**Task statement:**
Copy each line of the entries below that contains the string "will".

**Exercise data:**
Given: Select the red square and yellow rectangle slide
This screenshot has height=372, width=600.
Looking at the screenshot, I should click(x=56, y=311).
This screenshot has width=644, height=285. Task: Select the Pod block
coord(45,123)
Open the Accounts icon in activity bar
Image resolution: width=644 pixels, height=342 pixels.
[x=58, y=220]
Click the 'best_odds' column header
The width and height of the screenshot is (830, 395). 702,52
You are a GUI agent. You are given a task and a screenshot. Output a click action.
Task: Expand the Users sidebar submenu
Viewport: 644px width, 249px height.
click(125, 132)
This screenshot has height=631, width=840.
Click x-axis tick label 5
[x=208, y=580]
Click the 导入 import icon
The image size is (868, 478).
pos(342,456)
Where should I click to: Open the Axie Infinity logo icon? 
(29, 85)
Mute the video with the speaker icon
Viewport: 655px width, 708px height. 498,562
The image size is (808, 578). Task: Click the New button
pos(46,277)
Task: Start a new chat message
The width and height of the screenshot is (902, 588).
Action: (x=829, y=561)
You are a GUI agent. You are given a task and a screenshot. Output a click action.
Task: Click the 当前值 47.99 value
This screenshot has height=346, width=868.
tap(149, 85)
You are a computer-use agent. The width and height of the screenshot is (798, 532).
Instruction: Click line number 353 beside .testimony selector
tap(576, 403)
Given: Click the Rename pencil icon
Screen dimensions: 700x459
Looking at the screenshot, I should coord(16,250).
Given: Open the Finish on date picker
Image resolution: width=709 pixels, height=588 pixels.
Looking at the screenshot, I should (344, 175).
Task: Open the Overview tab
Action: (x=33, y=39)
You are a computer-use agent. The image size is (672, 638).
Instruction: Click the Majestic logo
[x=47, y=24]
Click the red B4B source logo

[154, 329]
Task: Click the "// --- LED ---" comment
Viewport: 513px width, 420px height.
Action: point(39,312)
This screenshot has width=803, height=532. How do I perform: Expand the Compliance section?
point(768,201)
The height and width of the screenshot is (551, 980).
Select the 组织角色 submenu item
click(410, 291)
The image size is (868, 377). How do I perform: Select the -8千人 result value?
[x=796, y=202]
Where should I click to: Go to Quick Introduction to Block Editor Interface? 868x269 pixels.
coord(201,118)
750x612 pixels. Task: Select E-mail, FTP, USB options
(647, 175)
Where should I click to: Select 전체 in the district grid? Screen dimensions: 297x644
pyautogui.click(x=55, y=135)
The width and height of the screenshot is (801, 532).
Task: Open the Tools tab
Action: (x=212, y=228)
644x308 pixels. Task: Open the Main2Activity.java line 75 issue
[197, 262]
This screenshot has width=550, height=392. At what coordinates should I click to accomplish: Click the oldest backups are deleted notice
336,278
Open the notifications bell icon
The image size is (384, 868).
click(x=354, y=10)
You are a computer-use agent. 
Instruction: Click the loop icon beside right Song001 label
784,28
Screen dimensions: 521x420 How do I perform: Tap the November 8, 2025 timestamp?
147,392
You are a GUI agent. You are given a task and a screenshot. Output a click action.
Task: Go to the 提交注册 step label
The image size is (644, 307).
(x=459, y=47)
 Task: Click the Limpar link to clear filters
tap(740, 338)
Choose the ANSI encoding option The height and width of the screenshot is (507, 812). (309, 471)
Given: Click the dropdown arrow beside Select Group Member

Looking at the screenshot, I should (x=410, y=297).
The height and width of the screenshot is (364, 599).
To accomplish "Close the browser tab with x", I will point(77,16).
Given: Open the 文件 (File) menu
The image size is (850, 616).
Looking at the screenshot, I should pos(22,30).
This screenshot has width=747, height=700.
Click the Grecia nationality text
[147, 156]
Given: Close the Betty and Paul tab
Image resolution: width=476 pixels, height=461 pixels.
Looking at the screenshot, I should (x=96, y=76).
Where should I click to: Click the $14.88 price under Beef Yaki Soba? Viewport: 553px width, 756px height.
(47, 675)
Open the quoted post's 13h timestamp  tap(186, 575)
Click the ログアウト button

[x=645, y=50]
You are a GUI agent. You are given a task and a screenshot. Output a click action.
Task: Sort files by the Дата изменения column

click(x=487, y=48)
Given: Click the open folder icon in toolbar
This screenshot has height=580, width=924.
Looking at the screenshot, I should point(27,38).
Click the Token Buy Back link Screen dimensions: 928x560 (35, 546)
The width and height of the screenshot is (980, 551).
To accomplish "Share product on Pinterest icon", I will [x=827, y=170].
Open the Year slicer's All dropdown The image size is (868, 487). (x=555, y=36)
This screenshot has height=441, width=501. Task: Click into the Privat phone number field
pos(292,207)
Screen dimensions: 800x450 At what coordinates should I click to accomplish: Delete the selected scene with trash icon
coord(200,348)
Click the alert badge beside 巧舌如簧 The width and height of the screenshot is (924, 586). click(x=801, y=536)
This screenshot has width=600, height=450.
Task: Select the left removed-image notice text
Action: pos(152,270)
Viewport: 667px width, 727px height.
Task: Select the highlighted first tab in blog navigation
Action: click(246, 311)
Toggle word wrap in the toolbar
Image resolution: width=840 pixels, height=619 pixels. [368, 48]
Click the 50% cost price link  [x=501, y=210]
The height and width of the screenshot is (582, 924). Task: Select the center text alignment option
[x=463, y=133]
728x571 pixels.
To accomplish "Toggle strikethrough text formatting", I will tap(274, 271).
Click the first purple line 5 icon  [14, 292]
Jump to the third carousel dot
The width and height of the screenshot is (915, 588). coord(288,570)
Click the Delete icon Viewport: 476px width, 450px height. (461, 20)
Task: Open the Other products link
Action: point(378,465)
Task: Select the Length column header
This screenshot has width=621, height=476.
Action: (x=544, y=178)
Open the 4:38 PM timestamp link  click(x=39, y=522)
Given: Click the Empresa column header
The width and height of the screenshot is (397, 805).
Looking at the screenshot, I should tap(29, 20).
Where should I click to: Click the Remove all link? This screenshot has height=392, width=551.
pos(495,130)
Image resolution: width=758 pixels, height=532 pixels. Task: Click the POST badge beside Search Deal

**Task result:**
To accomplish "Close the browser tab with x", I will point(77,16).
To accomplish "Share product on Pinterest icon", I will [x=827, y=170].
To accomplish "Toggle strikethrough text formatting", I will tap(274, 271).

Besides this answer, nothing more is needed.